Moody · April 13, 2018, 7:45pm

FYI I found this recent baseline paper for Chinese language and the competition is opened till the end of this month.

Moody · April 14, 2018, 12:53am

Thanks for Jeremy to recommend this paper for Chinese classification problem.

jamesrequa · April 14, 2018, 1:08am

btw I speak Mandarin fluently and read/write Chinese (Simplified mostly - but also Traditional) so if you wanted any help tackling Chinese let me know! This looks like an interesting challenge.

I wonder if characters could be treated more like images for the CNN to recognize? I know when I am reading Chinese its kind of like an instant recognition of the whole character as one unique “object” which is quite different from reading English or other phonetic-based languages.

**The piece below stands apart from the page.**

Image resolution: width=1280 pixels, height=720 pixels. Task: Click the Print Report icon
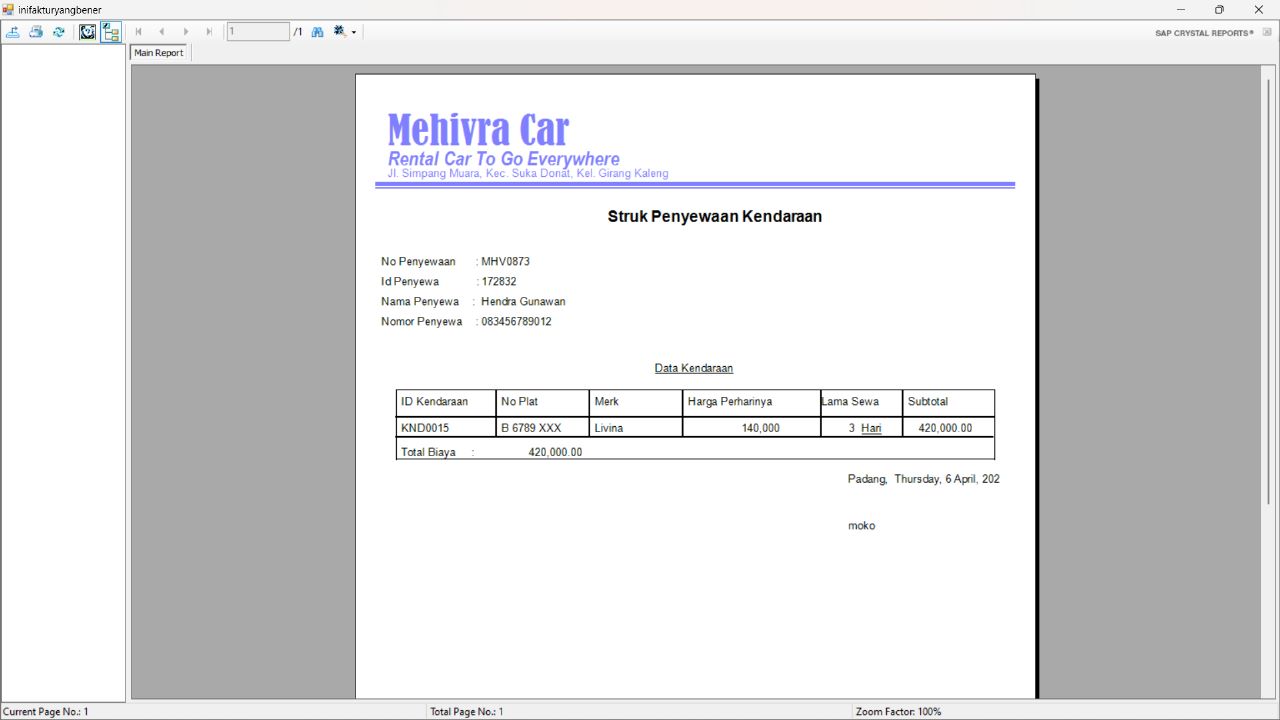point(35,31)
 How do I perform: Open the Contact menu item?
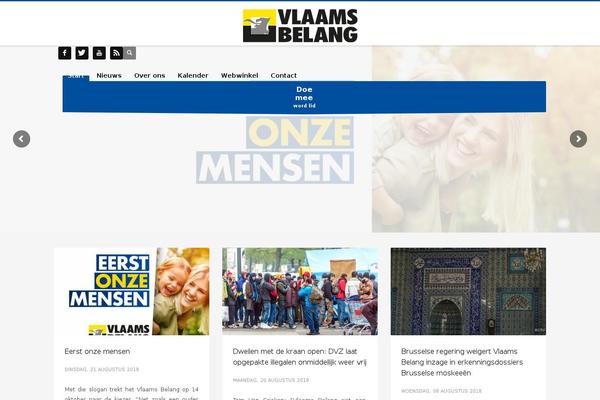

Most Chinese characters, especially with Traditional, have a meaning component aka the “Radical” and also a phonetic component. In fact, to look up a word in a Chinese dictionary the process is to first search for the radical - and then in that subset of that radical you locate the word based on the number of strokes. So I’m also wondering if the characters could be broken down in some meaningful way to capture these features which are embedded in the characters.

sgugger · April 14, 2018, 6:23pm

I’ve begun to train a French Language Model on Wikipedia.fr (well part of it). Tokenizing always made me run out of memory so I’ve changed a bit Jeremy’s functions to save the tokens on each chunk instead of concatenating them in one big array. All the details are in this notebook if someone has the same problem.
I discovered afterward that I had 600 million tokens so be sure to listen to Jeremy’s advice regarding this!

I’ve begun to train with high learning rates (it will go up to 8!) and Leslie’s 1cycle policy. First results are looking good since the first epoch gave me a validation loss of 3.98 and 27,7% accuracy (one epoch is 33K iterations though). I’ve launched a cycle of 10 epochs (might be a bit of an overkill since it represents 330K iterations) and will share the results tomorrow!

jeremy · April 14, 2018, 6:56pm

That’s exciting - no-one has looked at this before AFAIK so there’s probably a paper to be written there, if you’re interested (and I’m happy to help if wanted). I think it would basically be a case of doing lots of experiments to show how 1cycle impacts learning rates, gradient clipping, and regularization in AWD LSTM and NLP classification. Ideally you’d find you can decrease the regularization quite a bit, which should help particularly where you have less data.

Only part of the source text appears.